Actor-Critic combines policy optimization (actor) with value estimation (critic) – more stable than pure policy gradient, basis of PPO and modern RLHF.
Explanation
The actor learns the policy, the critic estimates the advantage (how much better is this action than average). This significantly reduces the variance of pure policy gradient methods.
Marketing Relevance
Actor-Critic is the basis of PPO and thus indirectly of RLHF – understanding it explains why LLM training works.
Common Pitfalls
Instability when actor and critic learn at different rates.
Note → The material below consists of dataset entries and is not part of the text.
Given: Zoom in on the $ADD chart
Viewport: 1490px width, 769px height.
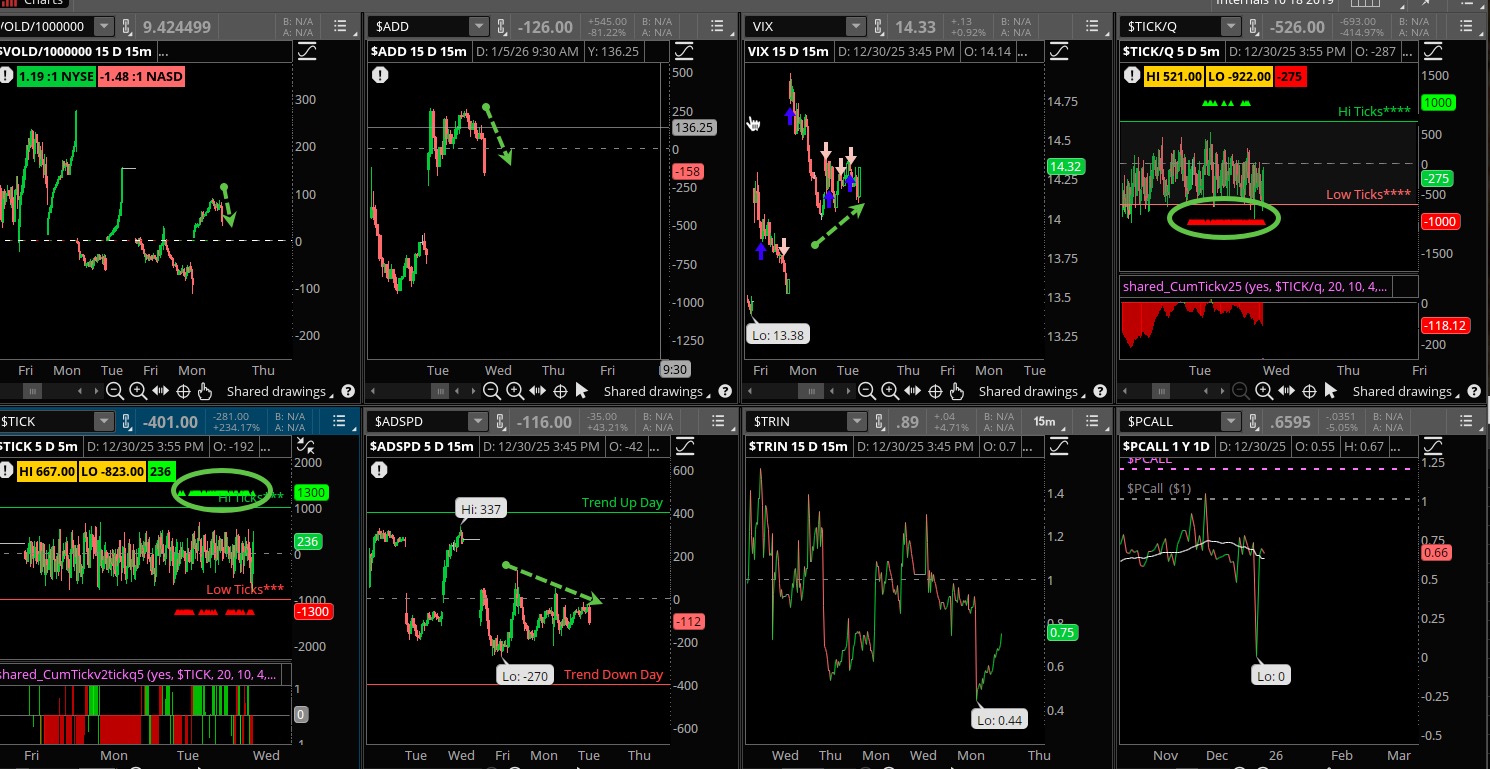Looking at the screenshot, I should point(514,391).
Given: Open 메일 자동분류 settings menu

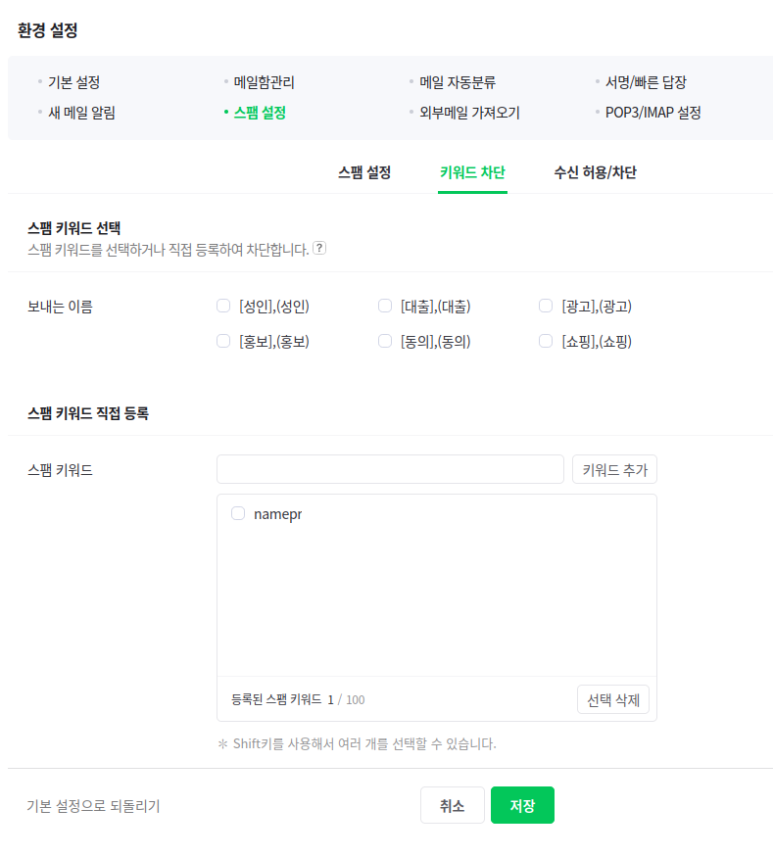Looking at the screenshot, I should tap(457, 82).
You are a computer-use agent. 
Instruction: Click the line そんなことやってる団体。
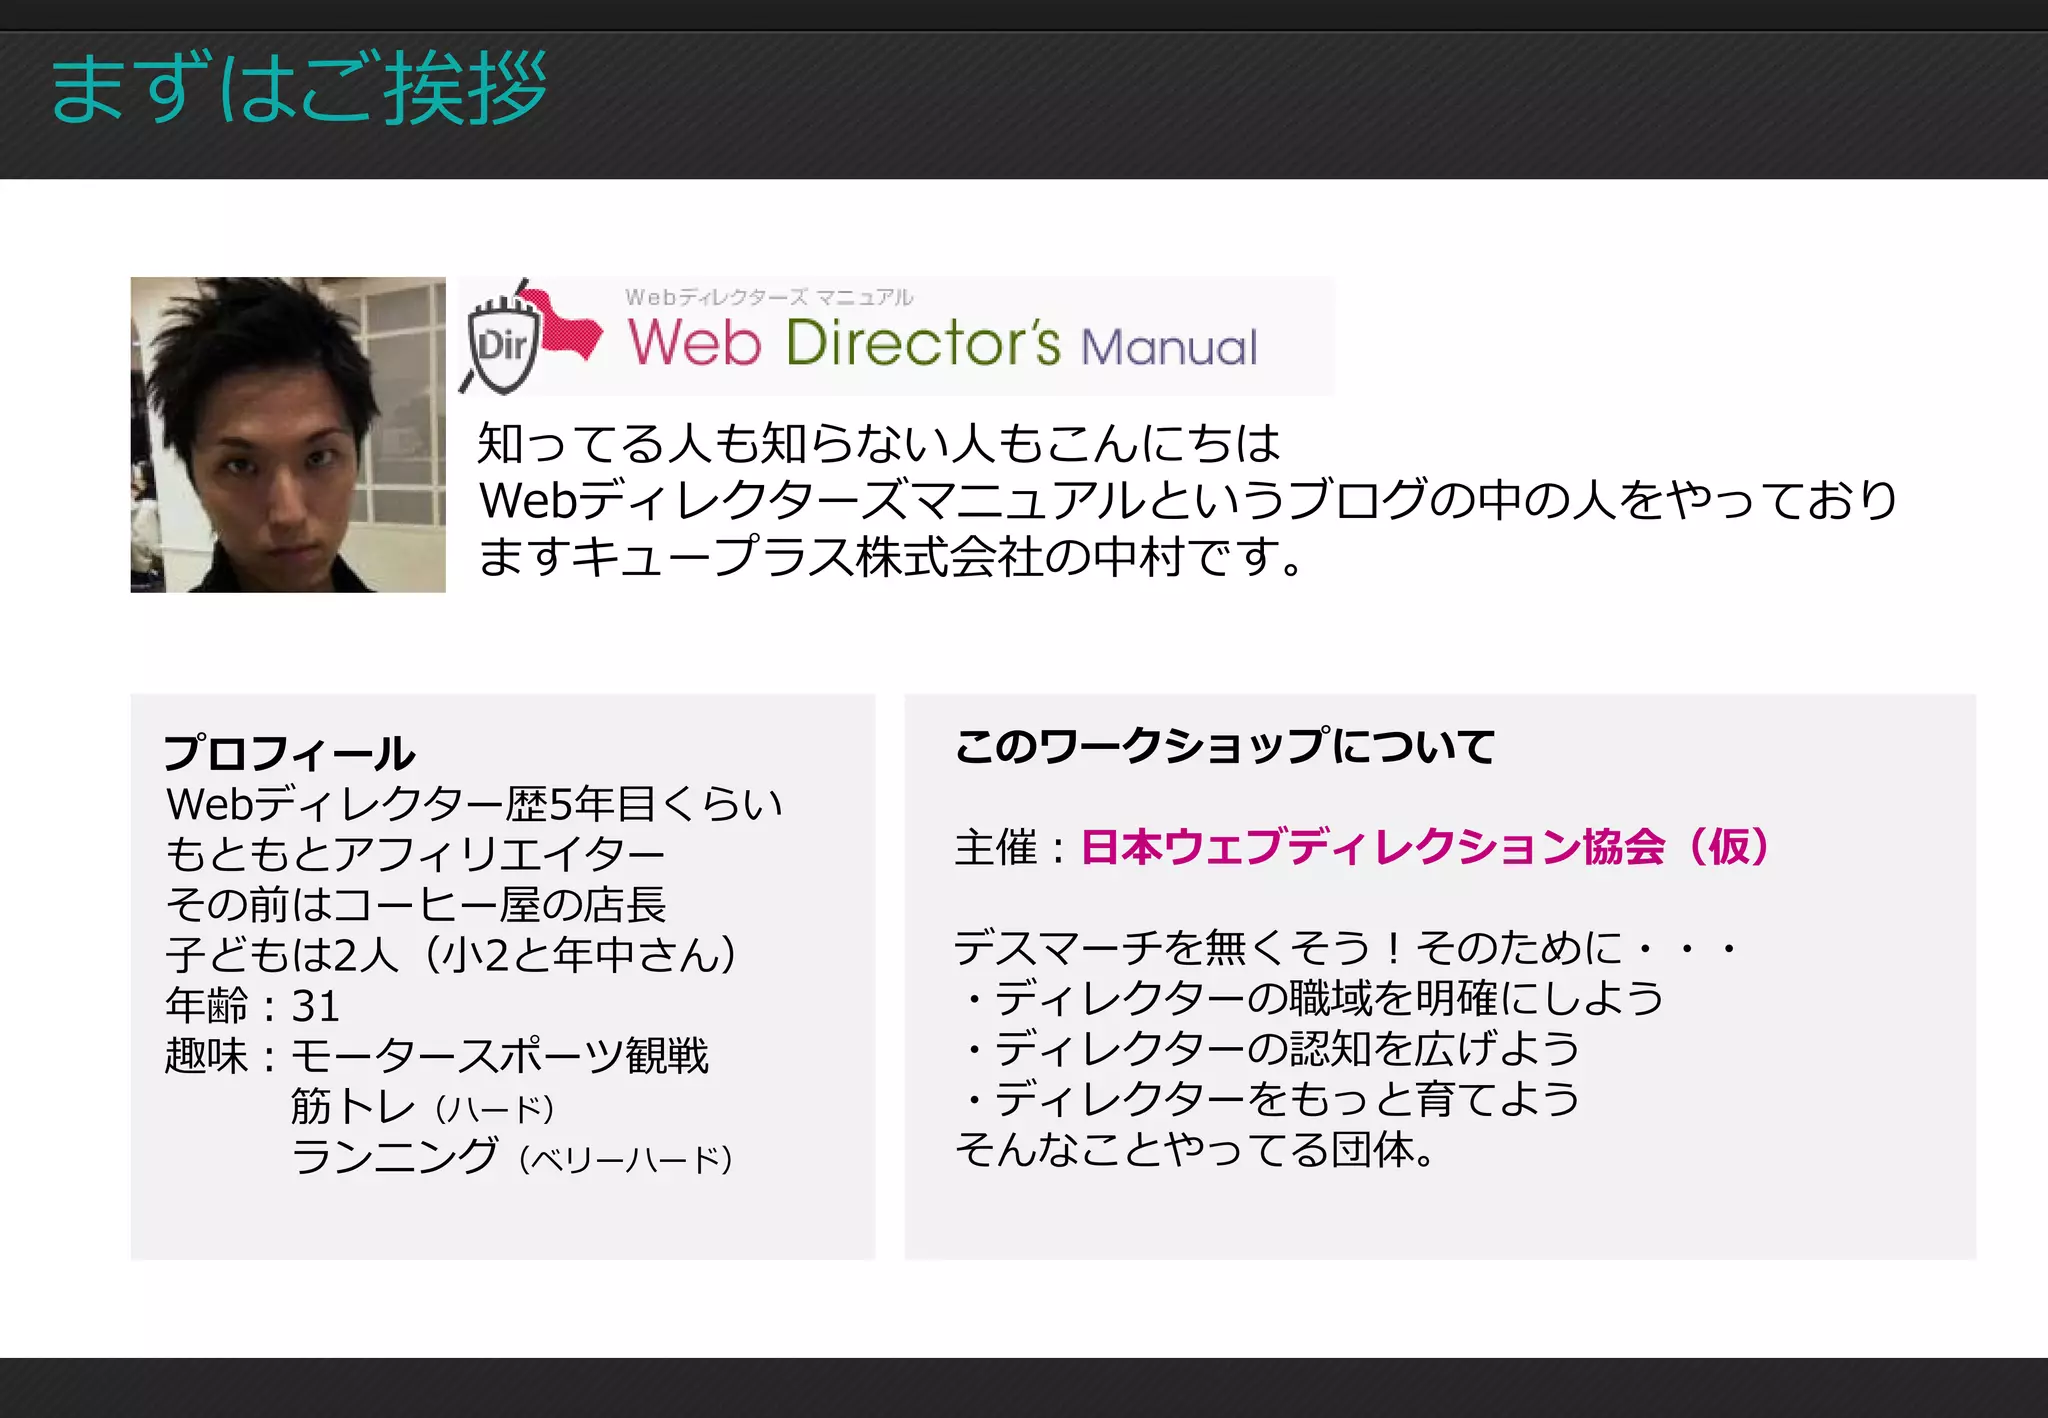[1196, 1150]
Bias from inaccurately estimated critic. Hyperparameter sensitivity.
Origin & History
Konda & Tsitsiklis (1999) formalized Actor-Critic. A3C (Mnih et al., 2016) made it scalable. PPO (2017) is the most popular actor-critic variant. SAC (2018) for continuous control.
Comparisons & Differences
Actor-Critic vs. Pure Policy Gradient
Policy gradient has high variance (Monte Carlo returns); Actor-Critic reduces variance through a learned baseline (critic).
Actor-Critic vs. Q-Learning (DQN)
DQN only learns a value function; Actor-Critic explicitly learns a policy – better for continuous action spaces.